━━━━━ Supplied information
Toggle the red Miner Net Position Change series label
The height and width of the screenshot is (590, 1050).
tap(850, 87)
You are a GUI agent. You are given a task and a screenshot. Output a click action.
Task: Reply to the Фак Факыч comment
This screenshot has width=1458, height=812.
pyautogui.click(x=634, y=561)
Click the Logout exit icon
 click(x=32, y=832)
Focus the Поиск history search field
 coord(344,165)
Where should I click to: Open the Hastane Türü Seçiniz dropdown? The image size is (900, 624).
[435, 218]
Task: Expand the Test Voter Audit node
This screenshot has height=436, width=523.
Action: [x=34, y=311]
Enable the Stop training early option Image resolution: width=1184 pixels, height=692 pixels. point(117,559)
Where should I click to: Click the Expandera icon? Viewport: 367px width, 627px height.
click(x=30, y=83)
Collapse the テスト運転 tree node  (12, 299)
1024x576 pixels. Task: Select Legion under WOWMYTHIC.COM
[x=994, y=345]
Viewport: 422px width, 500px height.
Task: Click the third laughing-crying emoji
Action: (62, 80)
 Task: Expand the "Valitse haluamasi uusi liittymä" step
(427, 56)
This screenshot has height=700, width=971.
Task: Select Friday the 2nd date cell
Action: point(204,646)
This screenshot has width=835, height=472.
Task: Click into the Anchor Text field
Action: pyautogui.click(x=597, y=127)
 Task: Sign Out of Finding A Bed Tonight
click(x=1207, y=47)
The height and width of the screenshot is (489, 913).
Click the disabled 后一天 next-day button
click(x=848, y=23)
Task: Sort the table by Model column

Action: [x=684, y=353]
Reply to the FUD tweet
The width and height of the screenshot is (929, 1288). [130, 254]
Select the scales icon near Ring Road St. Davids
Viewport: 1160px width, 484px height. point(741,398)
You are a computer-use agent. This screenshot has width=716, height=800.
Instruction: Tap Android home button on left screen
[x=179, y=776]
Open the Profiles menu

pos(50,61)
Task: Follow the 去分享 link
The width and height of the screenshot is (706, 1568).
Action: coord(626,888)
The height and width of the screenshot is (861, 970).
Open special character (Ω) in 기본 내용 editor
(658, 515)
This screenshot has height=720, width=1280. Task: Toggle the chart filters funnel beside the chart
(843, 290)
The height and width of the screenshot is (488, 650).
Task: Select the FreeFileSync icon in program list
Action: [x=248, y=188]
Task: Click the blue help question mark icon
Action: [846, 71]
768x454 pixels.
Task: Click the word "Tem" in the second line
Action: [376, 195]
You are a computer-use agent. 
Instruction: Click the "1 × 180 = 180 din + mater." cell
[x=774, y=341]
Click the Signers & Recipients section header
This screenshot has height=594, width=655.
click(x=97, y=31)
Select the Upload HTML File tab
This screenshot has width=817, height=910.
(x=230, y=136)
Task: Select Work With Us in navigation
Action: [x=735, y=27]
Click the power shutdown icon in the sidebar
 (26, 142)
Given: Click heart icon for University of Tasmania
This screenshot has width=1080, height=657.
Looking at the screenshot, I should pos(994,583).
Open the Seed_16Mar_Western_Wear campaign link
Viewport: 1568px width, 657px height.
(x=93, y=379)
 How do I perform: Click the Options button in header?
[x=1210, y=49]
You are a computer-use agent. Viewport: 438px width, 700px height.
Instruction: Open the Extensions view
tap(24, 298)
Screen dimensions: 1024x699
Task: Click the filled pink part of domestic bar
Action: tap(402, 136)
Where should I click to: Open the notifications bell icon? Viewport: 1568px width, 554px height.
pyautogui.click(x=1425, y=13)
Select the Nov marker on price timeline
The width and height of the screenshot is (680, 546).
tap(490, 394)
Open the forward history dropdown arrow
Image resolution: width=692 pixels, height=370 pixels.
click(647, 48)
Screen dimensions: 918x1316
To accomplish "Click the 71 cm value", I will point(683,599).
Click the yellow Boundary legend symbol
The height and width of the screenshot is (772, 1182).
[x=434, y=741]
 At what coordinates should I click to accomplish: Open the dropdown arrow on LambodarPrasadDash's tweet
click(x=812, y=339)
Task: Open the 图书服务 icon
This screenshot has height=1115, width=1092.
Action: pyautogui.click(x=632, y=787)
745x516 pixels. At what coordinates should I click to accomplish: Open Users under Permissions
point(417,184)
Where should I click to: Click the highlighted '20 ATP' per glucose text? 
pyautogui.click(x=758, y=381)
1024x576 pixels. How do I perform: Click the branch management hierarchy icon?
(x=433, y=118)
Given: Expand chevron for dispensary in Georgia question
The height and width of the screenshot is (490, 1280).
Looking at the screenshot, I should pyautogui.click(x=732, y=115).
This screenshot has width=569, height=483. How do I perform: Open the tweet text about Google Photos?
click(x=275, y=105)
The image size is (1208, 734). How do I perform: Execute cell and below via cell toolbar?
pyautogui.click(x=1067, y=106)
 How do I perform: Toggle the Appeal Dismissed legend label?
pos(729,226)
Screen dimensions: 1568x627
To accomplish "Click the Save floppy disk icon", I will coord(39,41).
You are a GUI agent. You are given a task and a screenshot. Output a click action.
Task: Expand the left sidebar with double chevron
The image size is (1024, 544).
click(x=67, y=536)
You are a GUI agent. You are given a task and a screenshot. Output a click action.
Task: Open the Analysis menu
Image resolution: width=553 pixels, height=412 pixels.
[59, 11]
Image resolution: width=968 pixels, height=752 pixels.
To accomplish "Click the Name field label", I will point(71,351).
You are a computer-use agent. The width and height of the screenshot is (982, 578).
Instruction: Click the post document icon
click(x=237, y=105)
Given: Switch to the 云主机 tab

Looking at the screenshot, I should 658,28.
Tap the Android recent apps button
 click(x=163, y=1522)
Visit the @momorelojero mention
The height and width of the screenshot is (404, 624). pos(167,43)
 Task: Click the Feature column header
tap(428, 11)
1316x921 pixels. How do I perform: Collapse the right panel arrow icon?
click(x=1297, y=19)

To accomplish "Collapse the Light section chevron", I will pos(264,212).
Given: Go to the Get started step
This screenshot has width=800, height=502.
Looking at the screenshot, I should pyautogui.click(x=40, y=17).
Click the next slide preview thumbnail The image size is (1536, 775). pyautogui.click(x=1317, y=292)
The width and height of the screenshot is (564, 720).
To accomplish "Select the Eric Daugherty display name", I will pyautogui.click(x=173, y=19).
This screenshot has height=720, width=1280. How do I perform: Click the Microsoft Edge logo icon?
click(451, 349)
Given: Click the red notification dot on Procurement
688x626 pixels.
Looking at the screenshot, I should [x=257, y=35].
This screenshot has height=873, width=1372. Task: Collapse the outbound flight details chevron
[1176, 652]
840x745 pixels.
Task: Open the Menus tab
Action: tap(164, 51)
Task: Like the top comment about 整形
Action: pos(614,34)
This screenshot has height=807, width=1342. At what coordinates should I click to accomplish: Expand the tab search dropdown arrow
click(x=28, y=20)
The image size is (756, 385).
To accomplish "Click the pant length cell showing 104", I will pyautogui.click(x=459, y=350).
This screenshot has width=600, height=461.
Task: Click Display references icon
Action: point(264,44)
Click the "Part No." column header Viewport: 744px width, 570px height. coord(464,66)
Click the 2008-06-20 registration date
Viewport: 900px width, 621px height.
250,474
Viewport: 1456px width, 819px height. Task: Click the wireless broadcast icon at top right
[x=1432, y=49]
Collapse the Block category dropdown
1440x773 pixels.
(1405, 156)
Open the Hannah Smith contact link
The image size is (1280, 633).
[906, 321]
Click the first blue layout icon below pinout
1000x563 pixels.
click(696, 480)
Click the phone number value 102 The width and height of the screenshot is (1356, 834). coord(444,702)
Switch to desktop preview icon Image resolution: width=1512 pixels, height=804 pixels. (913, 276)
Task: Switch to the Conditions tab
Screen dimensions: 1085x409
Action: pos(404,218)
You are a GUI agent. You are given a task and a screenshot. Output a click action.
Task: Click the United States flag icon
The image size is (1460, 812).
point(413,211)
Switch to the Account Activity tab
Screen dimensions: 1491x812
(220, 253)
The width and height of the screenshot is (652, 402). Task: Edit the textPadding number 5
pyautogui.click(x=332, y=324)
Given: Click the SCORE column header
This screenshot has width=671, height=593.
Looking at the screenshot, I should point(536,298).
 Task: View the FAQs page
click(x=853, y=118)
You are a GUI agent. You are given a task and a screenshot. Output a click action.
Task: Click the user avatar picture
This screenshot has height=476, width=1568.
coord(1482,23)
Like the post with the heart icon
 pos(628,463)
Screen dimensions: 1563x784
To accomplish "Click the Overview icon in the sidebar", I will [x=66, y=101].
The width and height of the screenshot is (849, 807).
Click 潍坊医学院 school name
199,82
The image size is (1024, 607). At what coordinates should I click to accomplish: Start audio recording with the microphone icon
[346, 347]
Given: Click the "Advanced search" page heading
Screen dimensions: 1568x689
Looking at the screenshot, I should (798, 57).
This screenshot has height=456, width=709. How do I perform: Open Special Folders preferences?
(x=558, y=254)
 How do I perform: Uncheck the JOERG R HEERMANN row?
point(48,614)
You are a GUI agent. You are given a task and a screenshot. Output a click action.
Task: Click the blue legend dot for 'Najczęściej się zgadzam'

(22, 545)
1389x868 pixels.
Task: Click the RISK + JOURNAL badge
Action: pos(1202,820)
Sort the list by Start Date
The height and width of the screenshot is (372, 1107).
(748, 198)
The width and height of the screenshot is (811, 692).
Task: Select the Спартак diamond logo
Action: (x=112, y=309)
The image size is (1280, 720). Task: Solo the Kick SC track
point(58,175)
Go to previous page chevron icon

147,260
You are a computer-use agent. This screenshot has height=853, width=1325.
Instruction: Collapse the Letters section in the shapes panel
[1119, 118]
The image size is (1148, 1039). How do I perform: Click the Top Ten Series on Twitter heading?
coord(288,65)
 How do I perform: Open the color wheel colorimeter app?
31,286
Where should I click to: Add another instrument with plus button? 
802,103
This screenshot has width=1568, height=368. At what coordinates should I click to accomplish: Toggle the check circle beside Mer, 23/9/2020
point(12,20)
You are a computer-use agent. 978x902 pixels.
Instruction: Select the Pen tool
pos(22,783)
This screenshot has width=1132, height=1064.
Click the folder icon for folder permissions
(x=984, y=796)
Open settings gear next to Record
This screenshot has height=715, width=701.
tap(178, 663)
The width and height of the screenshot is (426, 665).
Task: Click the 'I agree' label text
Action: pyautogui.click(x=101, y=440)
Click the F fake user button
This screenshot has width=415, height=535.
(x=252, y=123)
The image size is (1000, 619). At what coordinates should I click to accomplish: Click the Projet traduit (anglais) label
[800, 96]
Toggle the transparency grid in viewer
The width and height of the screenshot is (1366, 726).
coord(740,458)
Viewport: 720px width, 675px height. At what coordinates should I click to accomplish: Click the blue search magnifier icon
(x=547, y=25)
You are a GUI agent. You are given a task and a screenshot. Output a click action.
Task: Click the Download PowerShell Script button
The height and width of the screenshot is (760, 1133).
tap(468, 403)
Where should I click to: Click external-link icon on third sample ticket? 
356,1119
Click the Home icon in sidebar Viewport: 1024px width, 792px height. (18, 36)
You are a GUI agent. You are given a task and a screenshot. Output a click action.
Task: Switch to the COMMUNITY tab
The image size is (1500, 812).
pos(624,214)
━━━━━━━━━━
Looking over the entries above, how many lines contain the string "computer"? State the number and nothing else.

| Response area |
6